Excerpt from "Portrait of the Scholar as a Young Novelist":
I knew my life was about to change when a colleague at a recent scholarly conference came up to me at the reception and told me with some bemusement that a fellow academic, whom I did not know, had asked her, "Is Jenny White a lesbian?" After many years of scholarly research, writing and teaching, I had written a novel, a mystery set in 1886 Istanbul that, along with several murders, featured a lesbian relationship. I noted with a bitter smile that no one had (yet) asked, "Is Jenny a murderer?"
Clearly fiction is assumed to be your life, while scholarship operates at a respectable remove. The novel was still two months from publication, but the buzz had already infiltrated my scholarly environment. My colleagues at a recent faculty meeting made lighthearted suggestions that we combine a planned forensic anthropology concentration with a course on mystery writing, and that I endow a chair.

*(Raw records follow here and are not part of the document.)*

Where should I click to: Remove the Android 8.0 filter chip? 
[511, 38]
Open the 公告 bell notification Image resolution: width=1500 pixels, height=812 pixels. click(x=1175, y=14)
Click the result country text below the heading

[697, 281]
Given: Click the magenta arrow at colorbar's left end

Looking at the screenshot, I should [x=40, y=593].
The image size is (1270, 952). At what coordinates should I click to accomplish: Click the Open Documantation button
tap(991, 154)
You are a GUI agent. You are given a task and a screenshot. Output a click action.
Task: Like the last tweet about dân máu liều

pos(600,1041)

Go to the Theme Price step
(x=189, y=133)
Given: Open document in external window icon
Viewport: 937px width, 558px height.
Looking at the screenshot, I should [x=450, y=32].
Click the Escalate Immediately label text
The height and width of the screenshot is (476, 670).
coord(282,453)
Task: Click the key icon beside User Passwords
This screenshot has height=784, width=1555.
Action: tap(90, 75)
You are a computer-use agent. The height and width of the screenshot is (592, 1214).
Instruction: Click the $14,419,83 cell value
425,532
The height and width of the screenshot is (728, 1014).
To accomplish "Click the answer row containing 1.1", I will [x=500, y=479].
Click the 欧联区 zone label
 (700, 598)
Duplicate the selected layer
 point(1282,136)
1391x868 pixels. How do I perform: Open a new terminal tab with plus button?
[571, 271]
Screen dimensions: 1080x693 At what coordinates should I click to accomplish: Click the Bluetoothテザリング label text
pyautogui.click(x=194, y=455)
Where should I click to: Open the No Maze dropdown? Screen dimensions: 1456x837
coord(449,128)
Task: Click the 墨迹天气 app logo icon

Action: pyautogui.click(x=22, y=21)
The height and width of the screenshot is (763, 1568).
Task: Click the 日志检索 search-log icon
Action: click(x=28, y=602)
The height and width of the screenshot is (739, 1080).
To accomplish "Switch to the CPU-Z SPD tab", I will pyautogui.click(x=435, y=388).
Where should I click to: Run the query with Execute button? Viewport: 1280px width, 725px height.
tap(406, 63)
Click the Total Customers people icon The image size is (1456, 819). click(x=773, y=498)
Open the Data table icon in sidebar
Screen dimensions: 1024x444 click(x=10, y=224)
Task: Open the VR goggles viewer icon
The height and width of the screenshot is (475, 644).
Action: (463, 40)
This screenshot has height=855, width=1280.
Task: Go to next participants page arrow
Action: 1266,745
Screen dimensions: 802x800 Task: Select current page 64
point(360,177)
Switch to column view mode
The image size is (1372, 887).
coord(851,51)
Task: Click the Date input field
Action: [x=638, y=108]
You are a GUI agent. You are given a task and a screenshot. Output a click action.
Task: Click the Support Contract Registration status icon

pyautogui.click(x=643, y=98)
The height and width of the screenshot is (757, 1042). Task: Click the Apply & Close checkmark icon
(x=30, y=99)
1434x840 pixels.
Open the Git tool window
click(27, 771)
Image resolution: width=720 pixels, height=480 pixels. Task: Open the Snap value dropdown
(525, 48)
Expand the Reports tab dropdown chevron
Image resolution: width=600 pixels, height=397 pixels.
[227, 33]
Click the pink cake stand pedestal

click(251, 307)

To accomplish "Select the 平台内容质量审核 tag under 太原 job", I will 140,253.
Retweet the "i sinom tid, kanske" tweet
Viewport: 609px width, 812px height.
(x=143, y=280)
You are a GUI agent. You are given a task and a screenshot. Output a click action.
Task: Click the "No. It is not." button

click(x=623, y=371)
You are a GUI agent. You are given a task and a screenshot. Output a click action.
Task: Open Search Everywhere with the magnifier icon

Leaving aside the gross overestimation of a novelist’s income, I noted with some anxiety the notoriety and loss of privacy that appears to accompany literary, as opposed to scholarly, production.
Indeed, having spent almost two decades writing grant proposals, doing field research under sometimes difficult conditions in Turkey and Germany, writing two books and many articles, and developing a reputation as a scholar to be taken seriously, I am disconcerted to find that an (as yet unpublished) novel has overtaken all of that effort in the time it takes for a few words to be whispered in the halls of a conference hotel.
Fellow airplane passengers whose eyes glaze over when I tell them I’m a social anthropologist fall right out of their seats with excitement when I mention I’ve written a novel. They want to know where they can find it and if I’d sign it. I admit to great pride in my literary creation (and an embarrassing lust for sales). I did, after all, spend a lot of time researching the historical setting and writing and rewriting obsessively.
But I can’t help but feel sorry for my poor orphaned scholarly books, beneficiaries of so many more years of work and sacrifice, eclipsed by their glamorous new sibling. This, it turns out, is but one of the dilemmas of my new life as scholar turned novelist.